---- Data for this task

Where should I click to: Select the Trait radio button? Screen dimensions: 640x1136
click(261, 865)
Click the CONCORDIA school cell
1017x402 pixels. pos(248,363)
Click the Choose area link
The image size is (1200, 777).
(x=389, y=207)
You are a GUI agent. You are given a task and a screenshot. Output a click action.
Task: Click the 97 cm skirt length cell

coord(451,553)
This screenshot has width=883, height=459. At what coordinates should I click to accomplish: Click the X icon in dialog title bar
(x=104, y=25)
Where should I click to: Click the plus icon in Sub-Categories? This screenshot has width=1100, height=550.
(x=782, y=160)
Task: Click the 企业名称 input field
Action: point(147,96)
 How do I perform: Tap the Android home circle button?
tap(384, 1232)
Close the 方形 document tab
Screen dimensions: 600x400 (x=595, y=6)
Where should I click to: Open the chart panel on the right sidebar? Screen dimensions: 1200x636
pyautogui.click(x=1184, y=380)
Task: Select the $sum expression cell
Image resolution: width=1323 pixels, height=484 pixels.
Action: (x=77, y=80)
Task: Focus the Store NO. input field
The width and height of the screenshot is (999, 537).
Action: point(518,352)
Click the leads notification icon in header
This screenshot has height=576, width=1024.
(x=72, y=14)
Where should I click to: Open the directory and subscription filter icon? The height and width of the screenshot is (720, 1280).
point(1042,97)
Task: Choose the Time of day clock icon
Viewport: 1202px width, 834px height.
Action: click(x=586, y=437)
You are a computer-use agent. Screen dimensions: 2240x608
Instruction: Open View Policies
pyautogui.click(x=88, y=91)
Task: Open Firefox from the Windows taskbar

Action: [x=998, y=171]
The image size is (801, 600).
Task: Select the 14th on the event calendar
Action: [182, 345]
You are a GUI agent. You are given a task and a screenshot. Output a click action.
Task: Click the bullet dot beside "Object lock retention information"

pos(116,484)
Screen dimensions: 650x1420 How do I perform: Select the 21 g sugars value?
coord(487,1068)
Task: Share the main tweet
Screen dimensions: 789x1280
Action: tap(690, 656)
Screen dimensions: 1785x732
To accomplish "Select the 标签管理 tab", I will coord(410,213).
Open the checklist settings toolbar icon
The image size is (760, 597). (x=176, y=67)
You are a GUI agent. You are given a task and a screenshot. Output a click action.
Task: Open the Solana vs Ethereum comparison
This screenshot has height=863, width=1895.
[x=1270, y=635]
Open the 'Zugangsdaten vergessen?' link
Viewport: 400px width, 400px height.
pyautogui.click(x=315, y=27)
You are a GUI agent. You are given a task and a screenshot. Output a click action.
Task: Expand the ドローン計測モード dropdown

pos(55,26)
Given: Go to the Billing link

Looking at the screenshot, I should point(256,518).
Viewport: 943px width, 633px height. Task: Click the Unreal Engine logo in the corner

--------

▶ _Exercise objective_:
Copy every entry exactly; no part may be left out.

▶ _Your solution_:
Where should I click to: Select the Trait radio button? Screen dimensions: 640x1136
click(261, 865)
Click the CONCORDIA school cell
1017x402 pixels. pos(248,363)
Click the Choose area link
The image size is (1200, 777).
(x=389, y=207)
You are a GUI agent. You are given a task and a screenshot. Output a click action.
Task: Click the 97 cm skirt length cell

coord(451,553)
This screenshot has width=883, height=459. At what coordinates should I click to accomplish: Click the X icon in dialog title bar
(x=104, y=25)
Where should I click to: Click the plus icon in Sub-Categories? This screenshot has width=1100, height=550.
(x=782, y=160)
Task: Click the 企业名称 input field
Action: point(147,96)
 How do I perform: Tap the Android home circle button?
tap(384, 1232)
Close the 方形 document tab
Screen dimensions: 600x400 (x=595, y=6)
Where should I click to: Open the chart panel on the right sidebar? Screen dimensions: 1200x636
pyautogui.click(x=1184, y=380)
Task: Select the $sum expression cell
Image resolution: width=1323 pixels, height=484 pixels.
Action: (x=77, y=80)
Task: Focus the Store NO. input field
The width and height of the screenshot is (999, 537).
Action: point(518,352)
Click the leads notification icon in header
This screenshot has height=576, width=1024.
(x=72, y=14)
Where should I click to: Open the directory and subscription filter icon? The height and width of the screenshot is (720, 1280).
point(1042,97)
Task: Choose the Time of day clock icon
Viewport: 1202px width, 834px height.
Action: click(x=586, y=437)
You are a computer-use agent. Screen dimensions: 2240x608
Instruction: Open View Policies
pyautogui.click(x=88, y=91)
Task: Open Firefox from the Windows taskbar

Action: [x=998, y=171]
The image size is (801, 600).
Task: Select the 14th on the event calendar
Action: [182, 345]
You are a GUI agent. You are given a task and a screenshot. Output a click action.
Task: Click the bullet dot beside "Object lock retention information"

pos(116,484)
Screen dimensions: 650x1420 How do I perform: Select the 21 g sugars value?
coord(487,1068)
Task: Share the main tweet
Screen dimensions: 789x1280
Action: tap(690, 656)
Screen dimensions: 1785x732
To accomplish "Select the 标签管理 tab", I will coord(410,213).
Open the checklist settings toolbar icon
The image size is (760, 597). (x=176, y=67)
You are a GUI agent. You are given a task and a screenshot. Output a click action.
Task: Open the Solana vs Ethereum comparison
This screenshot has height=863, width=1895.
[x=1270, y=635]
Open the 'Zugangsdaten vergessen?' link
Viewport: 400px width, 400px height.
pyautogui.click(x=315, y=27)
You are a GUI agent. You are given a task and a screenshot. Output a click action.
Task: Expand the ドローン計測モード dropdown

pos(55,26)
Given: Go to the Billing link

Looking at the screenshot, I should point(256,518).
Viewport: 943px width, 633px height. Task: Click the Unreal Engine logo in the corner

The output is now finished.